● WHAT YOU HAVE TO DO: Each record below should be repeated precisely as written.

(Items from a data source)
# # # # # # #
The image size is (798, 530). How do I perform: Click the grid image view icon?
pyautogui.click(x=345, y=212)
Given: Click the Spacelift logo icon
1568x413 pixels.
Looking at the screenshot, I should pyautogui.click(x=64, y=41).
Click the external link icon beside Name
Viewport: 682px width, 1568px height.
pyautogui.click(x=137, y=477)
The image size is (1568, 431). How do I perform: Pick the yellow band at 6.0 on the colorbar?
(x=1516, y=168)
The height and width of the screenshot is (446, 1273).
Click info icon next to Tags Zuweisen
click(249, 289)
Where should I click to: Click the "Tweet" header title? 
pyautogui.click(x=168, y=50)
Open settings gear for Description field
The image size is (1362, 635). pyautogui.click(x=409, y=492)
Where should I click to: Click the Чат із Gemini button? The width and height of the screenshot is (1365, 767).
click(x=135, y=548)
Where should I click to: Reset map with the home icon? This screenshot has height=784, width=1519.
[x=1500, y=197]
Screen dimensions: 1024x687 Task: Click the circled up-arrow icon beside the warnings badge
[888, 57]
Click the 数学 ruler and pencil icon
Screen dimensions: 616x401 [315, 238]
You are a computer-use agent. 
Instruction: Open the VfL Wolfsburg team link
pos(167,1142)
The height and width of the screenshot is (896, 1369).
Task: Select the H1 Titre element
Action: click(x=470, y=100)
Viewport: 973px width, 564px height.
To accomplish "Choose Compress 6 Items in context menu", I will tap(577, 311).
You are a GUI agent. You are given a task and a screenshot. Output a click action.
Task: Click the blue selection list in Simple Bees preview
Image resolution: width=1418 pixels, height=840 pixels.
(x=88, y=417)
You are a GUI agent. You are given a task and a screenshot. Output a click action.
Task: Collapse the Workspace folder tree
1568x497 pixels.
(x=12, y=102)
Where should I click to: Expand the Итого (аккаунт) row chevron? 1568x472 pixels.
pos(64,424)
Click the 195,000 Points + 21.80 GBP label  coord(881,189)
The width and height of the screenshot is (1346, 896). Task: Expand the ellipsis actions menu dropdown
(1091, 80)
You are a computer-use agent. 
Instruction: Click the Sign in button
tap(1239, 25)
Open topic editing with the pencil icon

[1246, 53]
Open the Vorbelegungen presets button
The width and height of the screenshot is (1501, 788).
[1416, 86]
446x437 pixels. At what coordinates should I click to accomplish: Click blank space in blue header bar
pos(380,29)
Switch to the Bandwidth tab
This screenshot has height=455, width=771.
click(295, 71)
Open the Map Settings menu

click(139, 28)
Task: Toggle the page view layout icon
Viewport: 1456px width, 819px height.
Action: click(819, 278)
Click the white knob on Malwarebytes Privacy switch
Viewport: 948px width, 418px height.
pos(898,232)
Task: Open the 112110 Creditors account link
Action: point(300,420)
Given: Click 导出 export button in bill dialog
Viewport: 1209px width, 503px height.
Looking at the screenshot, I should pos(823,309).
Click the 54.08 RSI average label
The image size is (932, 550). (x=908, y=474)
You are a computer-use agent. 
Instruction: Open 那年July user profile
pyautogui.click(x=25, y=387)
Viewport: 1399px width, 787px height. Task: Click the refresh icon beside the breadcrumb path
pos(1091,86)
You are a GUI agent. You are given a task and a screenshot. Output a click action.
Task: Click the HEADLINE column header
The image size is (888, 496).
# # # # # # #
● SOLUTION FOR THIS TASK:
The image size is (798, 530). How do I perform: Click the grid image view icon?
pyautogui.click(x=345, y=212)
Given: Click the Spacelift logo icon
1568x413 pixels.
Looking at the screenshot, I should pyautogui.click(x=64, y=41).
Click the external link icon beside Name
Viewport: 682px width, 1568px height.
pyautogui.click(x=137, y=477)
The image size is (1568, 431). How do I perform: Pick the yellow band at 6.0 on the colorbar?
(x=1516, y=168)
The height and width of the screenshot is (446, 1273).
Click info icon next to Tags Zuweisen
click(249, 289)
Where should I click to: Click the "Tweet" header title? 
pyautogui.click(x=168, y=50)
Open settings gear for Description field
The image size is (1362, 635). pyautogui.click(x=409, y=492)
Where should I click to: Click the Чат із Gemini button? The width and height of the screenshot is (1365, 767).
click(x=135, y=548)
Where should I click to: Reset map with the home icon? This screenshot has height=784, width=1519.
[x=1500, y=197]
Screen dimensions: 1024x687 Task: Click the circled up-arrow icon beside the warnings badge
[888, 57]
Click the 数学 ruler and pencil icon
Screen dimensions: 616x401 [315, 238]
You are a computer-use agent. 
Instruction: Open the VfL Wolfsburg team link
pos(167,1142)
The height and width of the screenshot is (896, 1369).
Task: Select the H1 Titre element
Action: click(x=470, y=100)
Viewport: 973px width, 564px height.
To accomplish "Choose Compress 6 Items in context menu", I will tap(577, 311).
You are a GUI agent. You are given a task and a screenshot. Output a click action.
Task: Click the blue selection list in Simple Bees preview
Image resolution: width=1418 pixels, height=840 pixels.
(x=88, y=417)
You are a GUI agent. You are given a task and a screenshot. Output a click action.
Task: Collapse the Workspace folder tree
1568x497 pixels.
(x=12, y=102)
Where should I click to: Expand the Итого (аккаунт) row chevron? 1568x472 pixels.
pos(64,424)
Click the 195,000 Points + 21.80 GBP label  coord(881,189)
The width and height of the screenshot is (1346, 896). Task: Expand the ellipsis actions menu dropdown
(1091, 80)
You are a computer-use agent. 
Instruction: Click the Sign in button
tap(1239, 25)
Open topic editing with the pencil icon

[1246, 53]
Open the Vorbelegungen presets button
The width and height of the screenshot is (1501, 788).
[1416, 86]
446x437 pixels. At what coordinates should I click to accomplish: Click blank space in blue header bar
pos(380,29)
Switch to the Bandwidth tab
This screenshot has height=455, width=771.
click(295, 71)
Open the Map Settings menu

click(139, 28)
Task: Toggle the page view layout icon
Viewport: 1456px width, 819px height.
Action: click(819, 278)
Click the white knob on Malwarebytes Privacy switch
Viewport: 948px width, 418px height.
pos(898,232)
Task: Open the 112110 Creditors account link
Action: point(300,420)
Given: Click 导出 export button in bill dialog
Viewport: 1209px width, 503px height.
Looking at the screenshot, I should pos(823,309).
Click the 54.08 RSI average label
The image size is (932, 550). (x=908, y=474)
You are a computer-use agent. 
Instruction: Open 那年July user profile
pyautogui.click(x=25, y=387)
Viewport: 1399px width, 787px height. Task: Click the refresh icon beside the breadcrumb path
pos(1091,86)
You are a GUI agent. You are given a task and a screenshot. Output a click action.
Task: Click the HEADLINE column header
The image size is (888, 496).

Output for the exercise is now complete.